Texte de la page ::

#####

Dans le cadre du CIS, elle proposait de mener ces ateliers à bord d’un bus aménagé en Seine-Saint-Denis et dans le Val d’Oise. Le CIS a été structuré par la BNP Paribas comme la plupart des CIS en France, évalué par l’agence Kimso, financé par la Caisse des dépôts, la Maif, Aviva et Inco. Ils ont investis 450 000 euros dans le projet. Ce dernier s’appuyait sur deux « indicateurs de moyens » : accompagner 900 personnes sur trois ans et de sensibiliser 140 bénévoles aux discriminations à l’emploi et un seul « indicateur de résultat » : parvenir à montrer une reprise d’activité ou de formation de 3% supérieur par rapport à un accompagnement par les missions locales des deux départements calculé trois mois après le passage dans un atelier. Ces indicateurs de moyens et de résultats servent à évaluer l’impact social et à déclencher le remboursement avec prime et/ou taux de retour des investisseurs.

#####

Questions à traiter ::
a. Répondez à ces questions d'après le texte de la page sur le CIS :
(i) Dans quels départements les ateliers devaient-ils se tenir à bord d'un bus aménagé ?
(ii) Quelle somme les investisseurs ont-ils placée dans le projet ?
(iii) Combien de bénévoles fallait-il sensibiliser aux discriminations à l'emploi ?
b. Poursuivez le texte de la page sur le CIS à partir de sa dernière phrase.
La liste qui suit n'intervient en rien dans ce travail.

#####

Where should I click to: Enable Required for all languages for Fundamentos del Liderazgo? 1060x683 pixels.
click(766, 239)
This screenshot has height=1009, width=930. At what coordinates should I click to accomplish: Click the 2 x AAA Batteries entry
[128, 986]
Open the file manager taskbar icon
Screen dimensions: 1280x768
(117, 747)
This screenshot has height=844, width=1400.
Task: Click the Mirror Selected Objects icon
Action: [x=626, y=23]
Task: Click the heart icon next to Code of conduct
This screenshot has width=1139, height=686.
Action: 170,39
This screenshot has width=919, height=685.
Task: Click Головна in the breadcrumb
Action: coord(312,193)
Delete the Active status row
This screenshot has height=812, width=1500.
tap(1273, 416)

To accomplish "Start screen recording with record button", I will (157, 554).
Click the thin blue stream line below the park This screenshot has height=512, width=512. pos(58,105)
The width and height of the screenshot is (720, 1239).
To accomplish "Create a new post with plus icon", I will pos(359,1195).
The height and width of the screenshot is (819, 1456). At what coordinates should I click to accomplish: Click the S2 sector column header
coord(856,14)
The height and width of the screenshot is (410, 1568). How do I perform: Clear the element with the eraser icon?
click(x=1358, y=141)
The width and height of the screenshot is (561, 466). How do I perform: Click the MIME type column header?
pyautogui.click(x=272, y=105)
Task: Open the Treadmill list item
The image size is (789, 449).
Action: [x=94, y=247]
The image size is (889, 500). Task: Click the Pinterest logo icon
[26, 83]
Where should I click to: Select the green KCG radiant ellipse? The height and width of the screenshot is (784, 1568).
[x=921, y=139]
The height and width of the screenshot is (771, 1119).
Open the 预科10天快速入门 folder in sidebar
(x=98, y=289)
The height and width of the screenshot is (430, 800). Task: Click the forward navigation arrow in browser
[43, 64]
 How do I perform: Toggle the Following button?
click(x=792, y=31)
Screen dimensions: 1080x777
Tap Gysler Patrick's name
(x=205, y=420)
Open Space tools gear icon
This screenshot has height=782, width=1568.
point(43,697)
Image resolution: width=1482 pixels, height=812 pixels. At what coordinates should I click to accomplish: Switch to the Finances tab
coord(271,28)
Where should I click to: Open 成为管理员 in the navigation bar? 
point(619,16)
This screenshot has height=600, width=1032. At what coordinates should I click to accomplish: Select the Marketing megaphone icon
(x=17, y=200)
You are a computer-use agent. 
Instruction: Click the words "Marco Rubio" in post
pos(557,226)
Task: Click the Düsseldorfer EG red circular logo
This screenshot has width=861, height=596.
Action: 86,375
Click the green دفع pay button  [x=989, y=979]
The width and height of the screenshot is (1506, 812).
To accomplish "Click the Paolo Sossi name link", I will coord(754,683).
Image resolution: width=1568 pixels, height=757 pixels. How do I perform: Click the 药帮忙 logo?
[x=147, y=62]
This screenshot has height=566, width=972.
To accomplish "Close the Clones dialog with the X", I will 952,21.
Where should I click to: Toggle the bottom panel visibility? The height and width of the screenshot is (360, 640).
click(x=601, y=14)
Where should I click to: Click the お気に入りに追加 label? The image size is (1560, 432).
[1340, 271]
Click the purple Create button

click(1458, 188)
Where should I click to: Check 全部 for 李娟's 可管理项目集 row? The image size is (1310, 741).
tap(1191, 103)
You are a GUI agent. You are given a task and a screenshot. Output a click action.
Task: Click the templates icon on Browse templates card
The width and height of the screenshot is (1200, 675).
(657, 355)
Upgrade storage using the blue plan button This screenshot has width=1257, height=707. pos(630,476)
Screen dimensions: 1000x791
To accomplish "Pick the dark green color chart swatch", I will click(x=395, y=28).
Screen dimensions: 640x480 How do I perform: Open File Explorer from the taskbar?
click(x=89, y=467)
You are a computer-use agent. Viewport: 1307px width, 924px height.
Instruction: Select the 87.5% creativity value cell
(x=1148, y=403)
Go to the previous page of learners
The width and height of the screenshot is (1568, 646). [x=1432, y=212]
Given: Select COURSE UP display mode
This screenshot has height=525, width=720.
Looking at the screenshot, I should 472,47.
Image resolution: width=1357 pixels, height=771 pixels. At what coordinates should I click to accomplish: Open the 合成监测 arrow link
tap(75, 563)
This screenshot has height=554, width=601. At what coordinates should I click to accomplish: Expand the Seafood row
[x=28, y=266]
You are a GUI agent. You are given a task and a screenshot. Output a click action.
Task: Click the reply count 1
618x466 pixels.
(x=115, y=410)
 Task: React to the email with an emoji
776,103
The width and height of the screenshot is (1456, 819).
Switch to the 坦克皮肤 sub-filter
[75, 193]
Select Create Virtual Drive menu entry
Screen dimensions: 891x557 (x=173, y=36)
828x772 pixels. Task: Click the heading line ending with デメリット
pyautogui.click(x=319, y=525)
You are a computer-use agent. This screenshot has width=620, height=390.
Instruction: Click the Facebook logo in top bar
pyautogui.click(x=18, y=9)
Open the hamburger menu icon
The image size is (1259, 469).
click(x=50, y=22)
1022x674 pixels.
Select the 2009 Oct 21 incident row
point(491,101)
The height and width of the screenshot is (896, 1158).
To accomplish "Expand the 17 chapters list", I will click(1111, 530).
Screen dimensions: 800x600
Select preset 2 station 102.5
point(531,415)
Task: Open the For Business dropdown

#####

Réponses par tâche ::
a.
(i) En Seine-Saint-Denis et dans le Val d'Oise.
(ii) 450 000 euros.
(iii) 140 bénévoles.

b.
L’action en elle-même a mis du temps à se mettre en route. La structuration du CIS reste, comme pour chacun de ces contrats très longue. Censée démarrer en septembre 2018, l’action n’a finalement pu se lancer qu’en mai 2019 mais le comité de pilotage a décidé de ne pas prendre en compte ce retard et n’a pas modifier le suivi des indicateurs. « Cette décision a eu une incidence sur nos manières de faire », explique Mathilde Pichau de la Cravate solidaire. « Il a fallu très vite atteindre un rythme de croisière assez intense et accélérer la cadence que nous avions prévu très graduelle. Nous avons dû chercher très vite de nouvelles structures d’insertion pour nous orienter des jeunes ». La crise sanitaire est venue ensuite bouleverser les objectifs. Au lieu des 900 jeunes accompagnés, l’indicateur de moyens a été revu à la baisse à la fin du CIS pour tabler sur 780 jeunes reçus dans les ateliers. Enfin, cerise sur le gâteau, l’indicateur de résultat a finalement été retiré puisque l’État n’a pas pu fournir à l’évaluateur Kimso les données des missions locales. En cause, les règles liées à la RGPD.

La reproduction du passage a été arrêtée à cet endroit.